When it comes to financial planning help though, one credential arguably stands out. CERTIFIED FINANCIAL PLANNER™, or CFP®, is regarded as a kind of gold standard in the financial-advisory profession. Advisers who’ve earned this designation have a proven level of knowledge and experience within financial planning and investing.
Of course, no credential is a guarantee of quality service. However, the CFP® designation still helps convey to clients the expertise and the value they can expect from a professional who has earned it.
Knowledge on a wide range of finance and investing topics
The CFP® exam is notoriously difficult. How difficult? Consider that the overall pass rate in 2017 was just 64%. To pass the 6-hour exam, the CFP Board recommends that candidates study for at least 250 hours.
That’s not all. Candidates also must meet certain education and experience requirements, as well as pass a background check. Further, CFP® professionals must complete 30 hours of continued education every two years to retain the designation. All of which helps explain why only around 20% of financial advisers have achieved CERTIFIED FINANCIAL PLANNER™ certification.
An Expectation to Put Clients First
Earning the CFP® designation isn’t just about what a person knows. It’s also about how they ethically treat people.

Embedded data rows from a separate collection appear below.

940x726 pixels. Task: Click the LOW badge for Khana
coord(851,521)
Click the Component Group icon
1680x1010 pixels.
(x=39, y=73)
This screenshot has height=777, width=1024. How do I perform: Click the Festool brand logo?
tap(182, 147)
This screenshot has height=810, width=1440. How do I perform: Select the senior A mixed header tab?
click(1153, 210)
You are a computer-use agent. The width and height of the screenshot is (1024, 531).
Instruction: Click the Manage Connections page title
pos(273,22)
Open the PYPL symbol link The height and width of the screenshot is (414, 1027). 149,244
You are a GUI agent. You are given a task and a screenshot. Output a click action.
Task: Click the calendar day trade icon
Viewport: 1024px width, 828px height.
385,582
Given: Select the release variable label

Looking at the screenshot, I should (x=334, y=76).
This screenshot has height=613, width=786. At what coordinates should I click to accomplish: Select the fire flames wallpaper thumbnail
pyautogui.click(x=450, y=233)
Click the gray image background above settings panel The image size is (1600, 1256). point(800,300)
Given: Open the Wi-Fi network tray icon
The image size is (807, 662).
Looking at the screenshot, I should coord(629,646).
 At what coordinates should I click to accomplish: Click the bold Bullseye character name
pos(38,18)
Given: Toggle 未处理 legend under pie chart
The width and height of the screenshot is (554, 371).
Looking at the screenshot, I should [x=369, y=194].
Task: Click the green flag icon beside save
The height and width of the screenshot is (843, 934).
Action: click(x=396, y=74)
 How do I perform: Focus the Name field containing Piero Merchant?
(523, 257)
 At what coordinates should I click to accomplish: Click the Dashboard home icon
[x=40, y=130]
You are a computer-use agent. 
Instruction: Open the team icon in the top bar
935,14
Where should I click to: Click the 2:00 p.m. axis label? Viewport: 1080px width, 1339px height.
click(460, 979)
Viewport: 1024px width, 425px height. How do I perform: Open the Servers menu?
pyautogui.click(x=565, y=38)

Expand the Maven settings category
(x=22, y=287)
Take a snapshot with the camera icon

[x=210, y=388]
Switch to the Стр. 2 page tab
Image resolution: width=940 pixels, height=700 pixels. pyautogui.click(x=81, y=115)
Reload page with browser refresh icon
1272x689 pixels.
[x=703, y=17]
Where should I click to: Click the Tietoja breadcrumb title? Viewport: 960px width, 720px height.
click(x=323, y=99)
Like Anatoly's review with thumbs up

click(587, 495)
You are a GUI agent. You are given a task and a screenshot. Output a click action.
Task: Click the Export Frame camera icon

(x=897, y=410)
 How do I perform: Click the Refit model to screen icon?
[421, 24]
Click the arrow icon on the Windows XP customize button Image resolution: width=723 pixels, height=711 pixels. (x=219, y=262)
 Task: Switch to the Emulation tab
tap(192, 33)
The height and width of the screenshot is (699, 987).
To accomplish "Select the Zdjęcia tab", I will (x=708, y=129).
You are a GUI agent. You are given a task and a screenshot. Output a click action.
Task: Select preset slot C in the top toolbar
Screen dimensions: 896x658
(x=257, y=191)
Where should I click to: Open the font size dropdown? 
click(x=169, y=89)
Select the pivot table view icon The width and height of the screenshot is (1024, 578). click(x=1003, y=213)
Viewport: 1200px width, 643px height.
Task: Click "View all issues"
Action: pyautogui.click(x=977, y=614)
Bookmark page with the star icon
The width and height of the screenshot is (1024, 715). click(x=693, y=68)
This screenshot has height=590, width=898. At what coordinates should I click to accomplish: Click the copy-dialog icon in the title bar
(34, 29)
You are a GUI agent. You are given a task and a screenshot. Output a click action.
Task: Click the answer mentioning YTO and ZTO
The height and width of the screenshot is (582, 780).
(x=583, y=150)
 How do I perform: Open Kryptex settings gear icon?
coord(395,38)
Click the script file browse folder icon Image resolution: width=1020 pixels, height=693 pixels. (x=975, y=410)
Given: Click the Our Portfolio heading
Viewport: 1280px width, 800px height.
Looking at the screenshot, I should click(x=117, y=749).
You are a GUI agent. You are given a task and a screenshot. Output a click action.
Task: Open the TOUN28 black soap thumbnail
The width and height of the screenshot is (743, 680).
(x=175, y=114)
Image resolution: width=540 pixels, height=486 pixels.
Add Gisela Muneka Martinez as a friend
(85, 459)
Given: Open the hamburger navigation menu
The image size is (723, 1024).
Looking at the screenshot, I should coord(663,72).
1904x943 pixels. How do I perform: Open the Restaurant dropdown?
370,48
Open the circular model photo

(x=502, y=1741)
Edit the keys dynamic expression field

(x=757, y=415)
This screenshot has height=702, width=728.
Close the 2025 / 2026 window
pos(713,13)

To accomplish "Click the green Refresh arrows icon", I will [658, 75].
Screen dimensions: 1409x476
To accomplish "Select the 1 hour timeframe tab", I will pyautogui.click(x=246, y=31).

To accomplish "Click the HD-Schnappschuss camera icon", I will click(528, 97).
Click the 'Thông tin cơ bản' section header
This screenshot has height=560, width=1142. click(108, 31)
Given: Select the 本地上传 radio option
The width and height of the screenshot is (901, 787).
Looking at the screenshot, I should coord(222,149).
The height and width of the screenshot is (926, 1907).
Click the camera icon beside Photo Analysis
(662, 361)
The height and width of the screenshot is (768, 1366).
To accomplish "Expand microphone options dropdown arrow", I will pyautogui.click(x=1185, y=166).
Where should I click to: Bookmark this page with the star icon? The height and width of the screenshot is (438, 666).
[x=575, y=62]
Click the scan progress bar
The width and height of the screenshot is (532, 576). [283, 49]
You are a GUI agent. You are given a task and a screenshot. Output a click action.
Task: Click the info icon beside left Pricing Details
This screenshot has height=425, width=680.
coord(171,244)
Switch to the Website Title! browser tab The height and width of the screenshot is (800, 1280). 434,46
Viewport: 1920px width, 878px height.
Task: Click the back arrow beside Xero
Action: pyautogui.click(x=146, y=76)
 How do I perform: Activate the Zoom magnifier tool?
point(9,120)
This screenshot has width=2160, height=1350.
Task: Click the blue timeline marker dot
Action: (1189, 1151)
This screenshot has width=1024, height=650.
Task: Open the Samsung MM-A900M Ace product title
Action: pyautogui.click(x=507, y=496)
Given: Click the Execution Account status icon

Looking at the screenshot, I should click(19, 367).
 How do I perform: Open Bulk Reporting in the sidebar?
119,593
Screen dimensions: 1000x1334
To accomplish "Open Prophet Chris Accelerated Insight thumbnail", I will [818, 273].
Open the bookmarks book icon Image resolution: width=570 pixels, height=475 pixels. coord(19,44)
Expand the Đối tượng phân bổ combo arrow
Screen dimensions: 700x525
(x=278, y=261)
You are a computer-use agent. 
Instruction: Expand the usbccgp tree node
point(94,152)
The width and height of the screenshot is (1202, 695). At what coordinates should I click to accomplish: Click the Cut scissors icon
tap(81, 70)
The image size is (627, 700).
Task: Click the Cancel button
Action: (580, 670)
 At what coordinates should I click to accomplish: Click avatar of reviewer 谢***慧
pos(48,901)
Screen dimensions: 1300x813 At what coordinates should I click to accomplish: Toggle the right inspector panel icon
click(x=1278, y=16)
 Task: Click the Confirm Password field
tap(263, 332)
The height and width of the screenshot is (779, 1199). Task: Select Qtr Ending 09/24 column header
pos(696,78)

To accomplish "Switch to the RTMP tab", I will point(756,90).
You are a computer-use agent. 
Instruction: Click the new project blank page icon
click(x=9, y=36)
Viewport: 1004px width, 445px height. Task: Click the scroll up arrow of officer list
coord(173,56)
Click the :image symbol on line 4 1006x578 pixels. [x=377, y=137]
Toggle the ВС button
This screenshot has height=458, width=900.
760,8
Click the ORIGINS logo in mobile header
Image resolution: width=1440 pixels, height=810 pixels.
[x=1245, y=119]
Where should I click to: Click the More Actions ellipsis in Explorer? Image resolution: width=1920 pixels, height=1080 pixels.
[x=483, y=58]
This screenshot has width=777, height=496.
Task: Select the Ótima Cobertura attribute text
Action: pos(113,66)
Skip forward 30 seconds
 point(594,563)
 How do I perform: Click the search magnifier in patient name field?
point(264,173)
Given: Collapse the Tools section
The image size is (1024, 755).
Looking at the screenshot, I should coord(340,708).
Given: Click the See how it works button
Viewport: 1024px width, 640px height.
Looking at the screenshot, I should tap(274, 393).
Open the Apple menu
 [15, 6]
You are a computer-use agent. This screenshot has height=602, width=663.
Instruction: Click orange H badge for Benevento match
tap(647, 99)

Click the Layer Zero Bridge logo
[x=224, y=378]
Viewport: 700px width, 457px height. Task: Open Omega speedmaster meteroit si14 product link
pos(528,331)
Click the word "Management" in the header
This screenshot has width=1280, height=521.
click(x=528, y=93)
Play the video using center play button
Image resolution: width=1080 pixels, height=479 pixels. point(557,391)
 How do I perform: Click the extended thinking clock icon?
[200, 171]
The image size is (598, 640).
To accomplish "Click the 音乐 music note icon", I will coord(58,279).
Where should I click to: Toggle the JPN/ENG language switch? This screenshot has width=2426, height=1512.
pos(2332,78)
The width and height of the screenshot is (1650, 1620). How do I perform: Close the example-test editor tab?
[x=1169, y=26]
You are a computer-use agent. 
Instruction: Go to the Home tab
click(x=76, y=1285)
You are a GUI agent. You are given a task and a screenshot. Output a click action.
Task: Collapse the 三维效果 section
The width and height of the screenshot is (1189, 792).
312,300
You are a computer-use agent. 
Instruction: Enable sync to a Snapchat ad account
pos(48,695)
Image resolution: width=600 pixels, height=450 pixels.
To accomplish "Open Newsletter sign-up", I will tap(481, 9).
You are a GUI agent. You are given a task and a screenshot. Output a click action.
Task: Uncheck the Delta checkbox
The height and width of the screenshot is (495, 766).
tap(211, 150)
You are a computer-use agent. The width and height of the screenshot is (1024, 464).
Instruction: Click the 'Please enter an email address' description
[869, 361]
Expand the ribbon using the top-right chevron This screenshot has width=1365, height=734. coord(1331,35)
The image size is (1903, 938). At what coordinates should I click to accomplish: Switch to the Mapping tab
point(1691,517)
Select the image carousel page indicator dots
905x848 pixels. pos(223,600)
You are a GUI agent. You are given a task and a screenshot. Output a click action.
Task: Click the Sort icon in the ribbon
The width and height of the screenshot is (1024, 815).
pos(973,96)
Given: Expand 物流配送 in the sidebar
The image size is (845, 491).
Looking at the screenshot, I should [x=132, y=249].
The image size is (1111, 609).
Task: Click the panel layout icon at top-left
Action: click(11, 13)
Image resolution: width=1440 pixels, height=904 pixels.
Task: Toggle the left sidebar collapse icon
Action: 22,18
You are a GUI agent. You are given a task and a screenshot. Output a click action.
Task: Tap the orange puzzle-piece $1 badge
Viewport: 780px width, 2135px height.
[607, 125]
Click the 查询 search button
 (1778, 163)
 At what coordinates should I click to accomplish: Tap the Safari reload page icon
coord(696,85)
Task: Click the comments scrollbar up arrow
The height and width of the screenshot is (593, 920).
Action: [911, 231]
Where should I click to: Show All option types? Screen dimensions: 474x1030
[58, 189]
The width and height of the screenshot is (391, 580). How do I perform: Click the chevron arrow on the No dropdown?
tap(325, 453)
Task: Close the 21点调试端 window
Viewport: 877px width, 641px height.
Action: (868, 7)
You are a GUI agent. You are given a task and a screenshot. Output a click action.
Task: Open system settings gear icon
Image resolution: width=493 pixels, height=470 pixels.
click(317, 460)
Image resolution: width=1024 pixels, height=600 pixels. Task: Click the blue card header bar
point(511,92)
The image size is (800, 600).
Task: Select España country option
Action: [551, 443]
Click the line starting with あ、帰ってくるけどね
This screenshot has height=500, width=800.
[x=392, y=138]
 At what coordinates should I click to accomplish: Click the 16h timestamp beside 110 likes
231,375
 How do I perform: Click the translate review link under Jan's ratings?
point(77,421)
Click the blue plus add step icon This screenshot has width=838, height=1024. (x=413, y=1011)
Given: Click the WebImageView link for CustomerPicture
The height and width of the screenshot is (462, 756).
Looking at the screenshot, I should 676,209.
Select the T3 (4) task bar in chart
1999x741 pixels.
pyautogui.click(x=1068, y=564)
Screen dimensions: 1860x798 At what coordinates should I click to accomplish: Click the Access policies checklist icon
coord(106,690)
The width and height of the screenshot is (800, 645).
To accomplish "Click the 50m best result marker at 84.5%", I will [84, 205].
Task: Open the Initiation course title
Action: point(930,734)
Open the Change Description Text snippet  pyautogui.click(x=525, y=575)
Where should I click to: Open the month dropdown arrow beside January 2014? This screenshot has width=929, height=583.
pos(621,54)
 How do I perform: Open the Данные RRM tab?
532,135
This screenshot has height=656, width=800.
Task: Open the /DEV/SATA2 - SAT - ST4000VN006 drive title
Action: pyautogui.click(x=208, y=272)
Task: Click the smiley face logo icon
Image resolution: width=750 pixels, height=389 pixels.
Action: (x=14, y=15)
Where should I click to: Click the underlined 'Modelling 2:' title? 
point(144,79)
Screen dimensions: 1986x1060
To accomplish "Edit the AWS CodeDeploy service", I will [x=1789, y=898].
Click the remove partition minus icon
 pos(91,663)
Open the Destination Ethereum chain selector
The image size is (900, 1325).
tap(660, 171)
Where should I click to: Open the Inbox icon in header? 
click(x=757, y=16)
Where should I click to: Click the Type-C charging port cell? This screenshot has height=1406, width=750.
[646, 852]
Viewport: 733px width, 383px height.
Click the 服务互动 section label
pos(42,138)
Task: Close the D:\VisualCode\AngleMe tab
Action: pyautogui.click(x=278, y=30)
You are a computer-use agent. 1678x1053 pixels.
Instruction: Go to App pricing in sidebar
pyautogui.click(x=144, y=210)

As stated on the CFP Board’s website, candidates must “agree to abide by the CFP Board's Code of Ethics and Professional Responsibility and Rules of Conduct, which put clients’ interests first, and comply with the Financial Planning Practice Standards, which spell out what clients should be able to reasonably expect from the financial planning engagement.”
More specifically, they are expected to “adhere to the principles of integrity, objectivity, competence, fairness, confidentiality, professionalism and diligence when dealing with clients.” Misconduct by a CFP® professional can result in the revocation of using the designation.
Choosing a financial adviser, however, requires more than just looking for a few letters after someone’s name. Nor should you base your relationship with an adviser on credentials alone. You want an adviser you can trust. You should ask thorough questions about the costs involved, what services are provided, the adviser’s experience and how your money will be managed. But, it is a great starting point.